Lo vio de lejos. Al final de un largo tramo recto parpadeaban luces azules sobre el horizonte gris azulado, en el punto más alto de un cambio de rasante. Varios vehículos de emergencia aparecían aparcados de cualquier manera, cercados por conos y cintas de plástico rojiblancas. Se había formado una pequeña cola de coches y un policía hacía cuanto podía para abrirles paso por el arcén. Monika se dirigió al borde de la carretera, detrás de la cola, y aparcó con las luces de emergencia puestas. Unos cien metros la separaban de los conos y cubrió esa distancia con paso presuroso junto a la hilera de coches. Lo único que existía para ella allí delante era el lugar del accidente. Lo único que tenía importancia. Paso a paso, fue acercándose y ya casi había llegado cuando un coche de bomberos fue a detenerse justo por dentro de los conos, impidiéndole ver. Se agachó para pasar por debajo de la cinta rojiblanca.
– ¡Eh! Aquí está el paso cortado.
– Soy médico y conozco a Åse.
Ni siquiera se detuvo. Ni siquiera miró al hombre. Sólo recorrió el lugar con la mirada en busca de una visión tranquilizadora. La parte trasera de la furgoneta roja sobresalía de la cuneta. REFORMAS BÖRJE. Un tipo de letra normal y corriente que se podía leer. Se veía el cable de una grúa sujeto al gancho y, poco a poco, fueron sacando el vehículo de la posición en que había quedado.
Bomberos, policías, el personal de las ambulancias. Pero algo no encajaba. Un inquietante sosiego reinaba en medio de aquel caos visual. Nadie más que ella parecía tener prisa. Un bombero que guardaba sus herramientas con metódica calma. Un enfermero que, en el asiento del conductor, tenía tiempo de rellenar un informe.
Entonces vio a Åse. Inclinada y con la cara entre las manos, estaba medio sentada en la parte trasera de una ambulancia. Había a su lado una policía rodeándole los hombros con el brazo y la expresión de la policía le cortó a Monika la respiración. En total calma, se quedó parada en medio de la actividad que se desarrollaba a su alrededor. Alguien se le acercó y le dijo algo, pero ella sólo se percató del movimiento de los labios. Eran sólo unos pasos. Más de dos, en esta ocasión, pero igual de difíciles de dar. Lo que no quería saber se hallaba oculto en la cuneta, pero el tenso cable se acortaba cada vez más y, en cualquier momento, le desvelaría la dimensión completa de la catástrofe. Se tapó los ojos con la mano. En la oscuridad, alguien anunció que habían encontrado al alce unos metros bosque adentro. El ruido del motor de la grúa cesó, pero ella mantuvo la mano ante los ojos, negándose a saber.

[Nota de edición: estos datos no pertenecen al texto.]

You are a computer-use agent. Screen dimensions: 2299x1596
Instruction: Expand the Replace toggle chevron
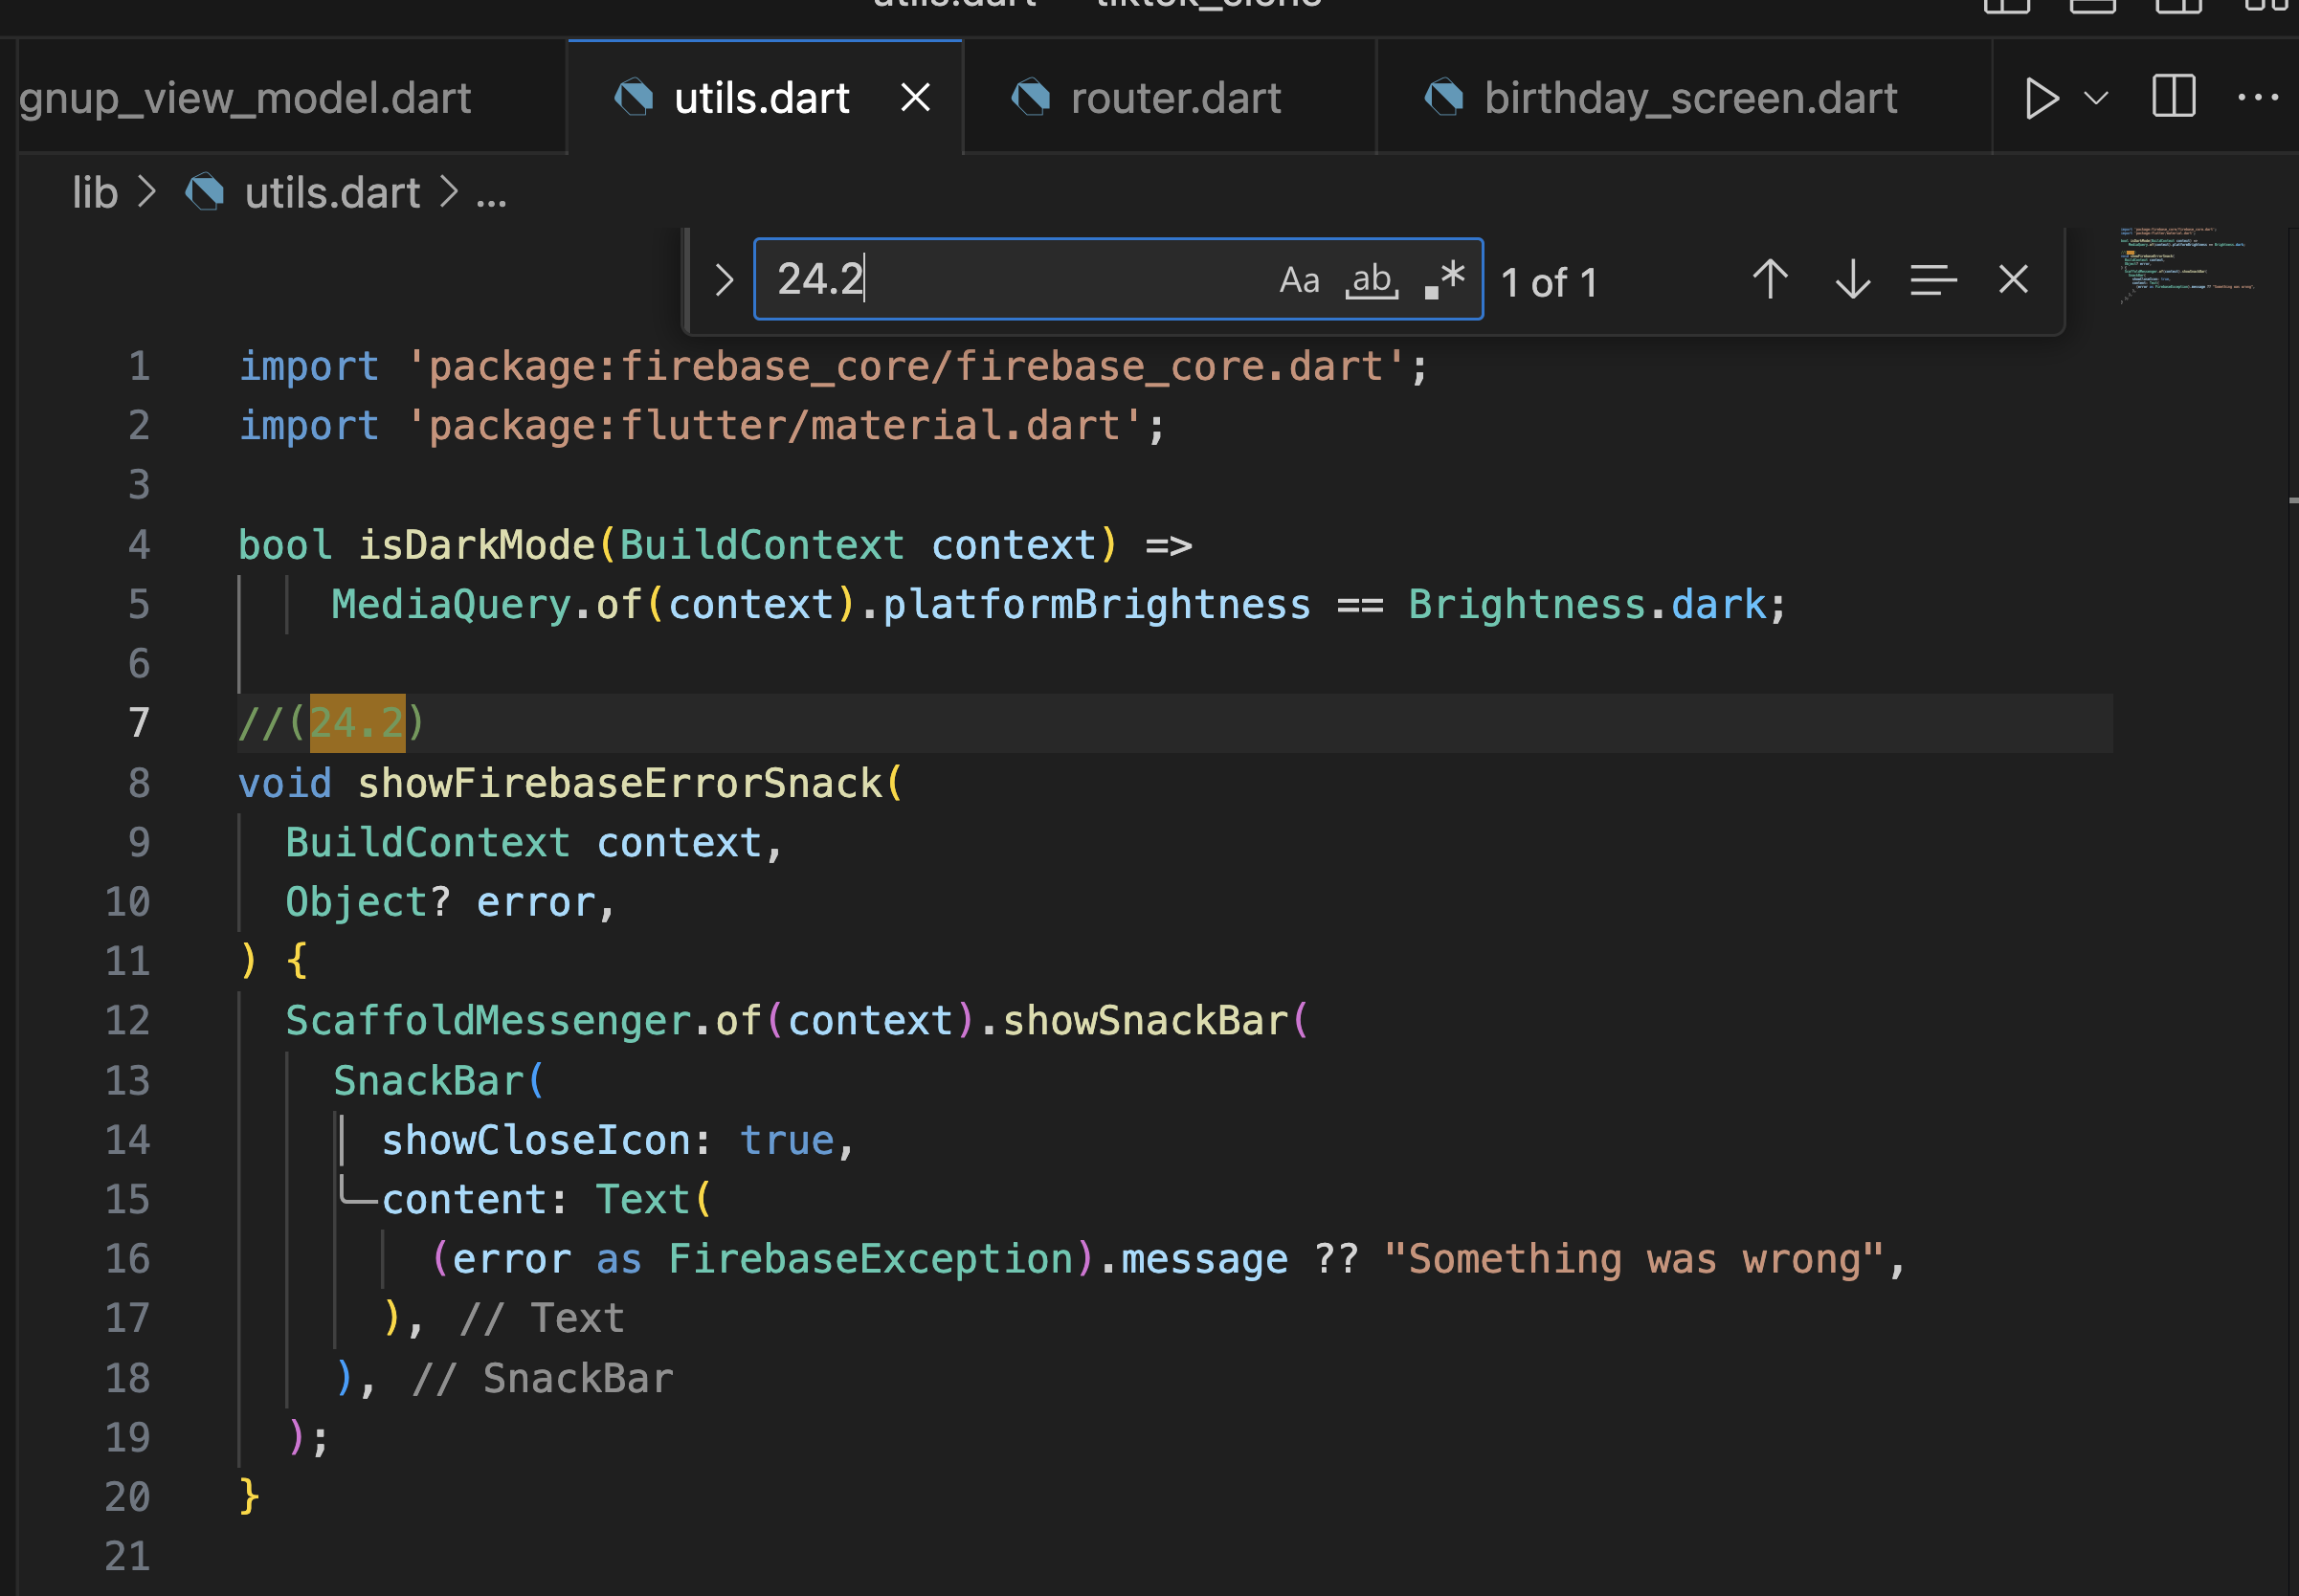coord(724,280)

Allí estaba otra vez. Una vez más, allí estaba, totalmente viva, y todo había sido culpa suya. Nada podía cambiarse, deshacerse, ella había tendido la trampa y él jamás saldría de allí.
Abrió los ojos al fin y algo se quebró definitivamente. Donde antes se hallaba el asiento del acompañante no había ahora más que chapa arrugada y un trozo de cristal roto de la ventanilla.
Y también un cuerpo destrozado, irreconocible, que debería haber sido el de ella.